Es una omisión incoherente consentir que esculturas cualificadas de máximo interés se deterioren por el impacto del estilo de vida de los seres humanos, o elementos atmosféricos u otros factores. Pero más aún, es una violación no tomar los cuidados precisos para preservarlos, pudiendo hacerlo.
Y mucho más, es una competencia que no debe prescindir en una nación como Turquía, miembro de la Organización de las Naciones Unidas para la Educación, la Ciencia y la Cultura, abreviado internacionalmente, UNESCO. Hay un inventario lamentable de vestigios en amenaza persistente de ser demolidos o quizás, ya lo han sido.
Consecuentemente, el genocidio se contradijo desde el primer minuto que se emprendió, y desde entonces, solapadamente Turquía se ha empeñado en mantenerlo en el anonimato. El propósito era notorio: extinguir cualquier pista que delatase la presencia armenia en cualesquiera de las vías operables. A la muerte próxima y real, vino a integrarse la muerte representativa: proscribiendo a los niños en edad de hacer memoria, o imputando preceptos totalitarios que cercaran el mismo proceso del habla; el Estado turco llevó al extremo más insólito el negacionismo. Porque, por encima de todo, no debía quedar el más mínimo signo, representación, idea o símbolo armenio.

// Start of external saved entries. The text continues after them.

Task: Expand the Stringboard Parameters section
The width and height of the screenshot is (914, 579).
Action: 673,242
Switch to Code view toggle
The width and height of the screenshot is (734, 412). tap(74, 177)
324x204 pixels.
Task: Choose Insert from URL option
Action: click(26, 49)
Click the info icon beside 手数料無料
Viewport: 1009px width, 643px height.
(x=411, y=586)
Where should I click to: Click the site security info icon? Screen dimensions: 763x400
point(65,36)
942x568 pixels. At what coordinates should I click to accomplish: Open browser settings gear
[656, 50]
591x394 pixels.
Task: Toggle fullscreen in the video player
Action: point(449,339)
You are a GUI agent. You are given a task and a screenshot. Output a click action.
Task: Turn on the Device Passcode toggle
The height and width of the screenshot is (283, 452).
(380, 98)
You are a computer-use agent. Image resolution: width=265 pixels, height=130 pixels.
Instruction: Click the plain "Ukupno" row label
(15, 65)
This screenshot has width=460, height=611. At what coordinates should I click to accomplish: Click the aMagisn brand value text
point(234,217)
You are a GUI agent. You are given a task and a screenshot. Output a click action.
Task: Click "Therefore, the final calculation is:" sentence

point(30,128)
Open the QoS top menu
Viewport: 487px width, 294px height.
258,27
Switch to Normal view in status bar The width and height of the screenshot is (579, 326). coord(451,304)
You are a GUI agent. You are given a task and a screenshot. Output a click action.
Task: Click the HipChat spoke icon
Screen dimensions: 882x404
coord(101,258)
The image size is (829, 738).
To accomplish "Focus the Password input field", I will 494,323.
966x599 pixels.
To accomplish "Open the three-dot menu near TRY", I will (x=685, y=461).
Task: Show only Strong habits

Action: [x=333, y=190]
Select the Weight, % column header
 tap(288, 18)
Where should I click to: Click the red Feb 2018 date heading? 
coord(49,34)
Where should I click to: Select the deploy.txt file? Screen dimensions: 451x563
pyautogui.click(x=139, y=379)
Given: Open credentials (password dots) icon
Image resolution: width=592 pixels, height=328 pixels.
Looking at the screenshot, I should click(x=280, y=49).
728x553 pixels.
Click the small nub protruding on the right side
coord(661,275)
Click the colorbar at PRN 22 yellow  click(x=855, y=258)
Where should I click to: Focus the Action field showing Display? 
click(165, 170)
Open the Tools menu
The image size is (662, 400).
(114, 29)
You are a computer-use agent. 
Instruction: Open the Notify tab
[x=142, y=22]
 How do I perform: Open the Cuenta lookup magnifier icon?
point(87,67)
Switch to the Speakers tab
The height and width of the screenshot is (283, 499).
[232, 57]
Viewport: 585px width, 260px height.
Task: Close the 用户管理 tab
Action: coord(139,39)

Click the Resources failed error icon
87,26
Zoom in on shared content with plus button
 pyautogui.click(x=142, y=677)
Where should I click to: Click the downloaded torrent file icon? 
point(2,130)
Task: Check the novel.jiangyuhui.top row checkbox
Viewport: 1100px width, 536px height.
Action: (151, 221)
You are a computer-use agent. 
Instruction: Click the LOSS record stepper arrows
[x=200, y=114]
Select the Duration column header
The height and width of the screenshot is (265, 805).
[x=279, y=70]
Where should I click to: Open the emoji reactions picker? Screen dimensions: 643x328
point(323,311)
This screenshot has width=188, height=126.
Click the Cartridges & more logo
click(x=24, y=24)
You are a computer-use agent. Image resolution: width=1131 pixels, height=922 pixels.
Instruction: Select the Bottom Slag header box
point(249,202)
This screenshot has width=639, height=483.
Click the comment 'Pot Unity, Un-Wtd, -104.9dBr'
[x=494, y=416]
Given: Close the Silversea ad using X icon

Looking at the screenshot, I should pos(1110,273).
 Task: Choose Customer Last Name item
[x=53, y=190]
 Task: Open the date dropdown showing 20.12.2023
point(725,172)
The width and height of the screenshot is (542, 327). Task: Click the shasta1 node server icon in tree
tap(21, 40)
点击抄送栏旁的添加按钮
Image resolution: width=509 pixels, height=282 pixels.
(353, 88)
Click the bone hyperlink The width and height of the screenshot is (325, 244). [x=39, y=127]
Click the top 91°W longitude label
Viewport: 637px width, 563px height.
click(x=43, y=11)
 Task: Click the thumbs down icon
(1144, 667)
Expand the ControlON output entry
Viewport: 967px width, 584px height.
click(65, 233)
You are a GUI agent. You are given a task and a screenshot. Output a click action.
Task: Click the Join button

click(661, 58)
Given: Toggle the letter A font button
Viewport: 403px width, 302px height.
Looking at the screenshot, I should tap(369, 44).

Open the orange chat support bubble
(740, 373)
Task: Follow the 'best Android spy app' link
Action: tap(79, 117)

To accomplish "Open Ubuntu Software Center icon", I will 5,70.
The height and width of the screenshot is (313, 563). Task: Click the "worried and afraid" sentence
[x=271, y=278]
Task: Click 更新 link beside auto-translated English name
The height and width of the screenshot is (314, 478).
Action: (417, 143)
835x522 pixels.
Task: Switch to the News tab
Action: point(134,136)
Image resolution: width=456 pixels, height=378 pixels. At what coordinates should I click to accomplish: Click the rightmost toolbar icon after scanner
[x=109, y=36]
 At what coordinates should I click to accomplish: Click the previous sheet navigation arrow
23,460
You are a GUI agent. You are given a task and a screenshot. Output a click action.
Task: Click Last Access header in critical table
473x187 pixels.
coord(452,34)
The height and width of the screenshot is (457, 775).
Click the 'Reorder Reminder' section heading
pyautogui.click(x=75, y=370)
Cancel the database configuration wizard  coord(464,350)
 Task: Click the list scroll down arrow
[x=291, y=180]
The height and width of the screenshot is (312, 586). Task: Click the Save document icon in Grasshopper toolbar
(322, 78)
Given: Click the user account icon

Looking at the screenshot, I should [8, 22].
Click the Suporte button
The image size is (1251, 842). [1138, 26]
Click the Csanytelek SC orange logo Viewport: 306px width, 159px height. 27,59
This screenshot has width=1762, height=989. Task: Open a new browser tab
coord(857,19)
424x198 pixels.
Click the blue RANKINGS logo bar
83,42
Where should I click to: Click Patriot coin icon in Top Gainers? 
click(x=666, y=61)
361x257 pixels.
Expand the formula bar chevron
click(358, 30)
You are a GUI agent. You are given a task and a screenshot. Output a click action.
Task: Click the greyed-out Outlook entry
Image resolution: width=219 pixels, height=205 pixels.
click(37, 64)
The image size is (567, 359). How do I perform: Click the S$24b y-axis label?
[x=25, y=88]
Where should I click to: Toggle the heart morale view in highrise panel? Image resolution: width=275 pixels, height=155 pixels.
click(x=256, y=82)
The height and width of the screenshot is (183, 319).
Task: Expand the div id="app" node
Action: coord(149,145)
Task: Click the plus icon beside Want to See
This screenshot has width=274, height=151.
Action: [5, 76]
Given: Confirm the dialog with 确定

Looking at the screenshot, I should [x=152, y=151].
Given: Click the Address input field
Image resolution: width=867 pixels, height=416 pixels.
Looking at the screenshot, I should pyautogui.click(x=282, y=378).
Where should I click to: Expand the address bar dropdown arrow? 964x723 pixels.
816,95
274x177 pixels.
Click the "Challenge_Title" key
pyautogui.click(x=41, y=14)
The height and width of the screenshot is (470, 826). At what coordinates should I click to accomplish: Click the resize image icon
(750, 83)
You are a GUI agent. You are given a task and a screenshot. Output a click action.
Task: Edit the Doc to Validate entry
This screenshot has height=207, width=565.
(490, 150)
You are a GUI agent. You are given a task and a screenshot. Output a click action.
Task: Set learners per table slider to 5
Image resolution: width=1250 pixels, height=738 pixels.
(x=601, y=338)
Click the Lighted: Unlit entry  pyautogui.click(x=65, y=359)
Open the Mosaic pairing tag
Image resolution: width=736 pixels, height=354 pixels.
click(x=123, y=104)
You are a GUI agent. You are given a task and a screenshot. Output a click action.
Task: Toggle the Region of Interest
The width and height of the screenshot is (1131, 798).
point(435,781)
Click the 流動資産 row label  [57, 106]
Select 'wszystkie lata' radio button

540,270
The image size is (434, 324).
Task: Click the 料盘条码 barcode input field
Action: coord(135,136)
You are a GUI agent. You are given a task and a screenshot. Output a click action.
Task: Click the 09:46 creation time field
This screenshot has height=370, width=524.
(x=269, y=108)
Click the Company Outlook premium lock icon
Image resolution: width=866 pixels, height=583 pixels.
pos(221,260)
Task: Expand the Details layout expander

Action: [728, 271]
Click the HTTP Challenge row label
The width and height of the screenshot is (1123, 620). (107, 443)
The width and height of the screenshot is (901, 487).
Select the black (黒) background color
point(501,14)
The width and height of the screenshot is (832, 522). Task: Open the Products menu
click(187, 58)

Remotamente y dispersas por el Viejo Continente, Asia y al otro lado del Atlántico, América, las víctimas que cargaron con la memoria viva, enmudecieron. Trasegadas a despuntar una nueva vida con sus familias descompuestas y muchas perecidas, no tenían a quién testificar el horror de lo acaecido.
Así, el luto de todo un pueblo, nunca tuvo un beso y un abrazo acompañado de un adiós imperecedero.
Y, por si no acabase este martirio, el vacío con la negación de los hechos, sostenido irónicamente por el Gobierno turco, ha adquirido un protagonismo radical en el impacto psíquico del trauma del genocidio; no dejando de ser un inconveniente para cualquier sumario eventual de duelo colectivo.
La insensibilidad de las matanzas y el negacionismo confabulado, encarama a la depravación más infundada, al no reconocerse siquiera la certeza de los asesinados. Con ello, se ha impedido cualquier ceremonia funeraria, como de significación y transmisión generacional.
Este es la narración sucinta del pueblo armenio, subyugado en las garras infernales del genocidio, que segó la verdad y la justicia.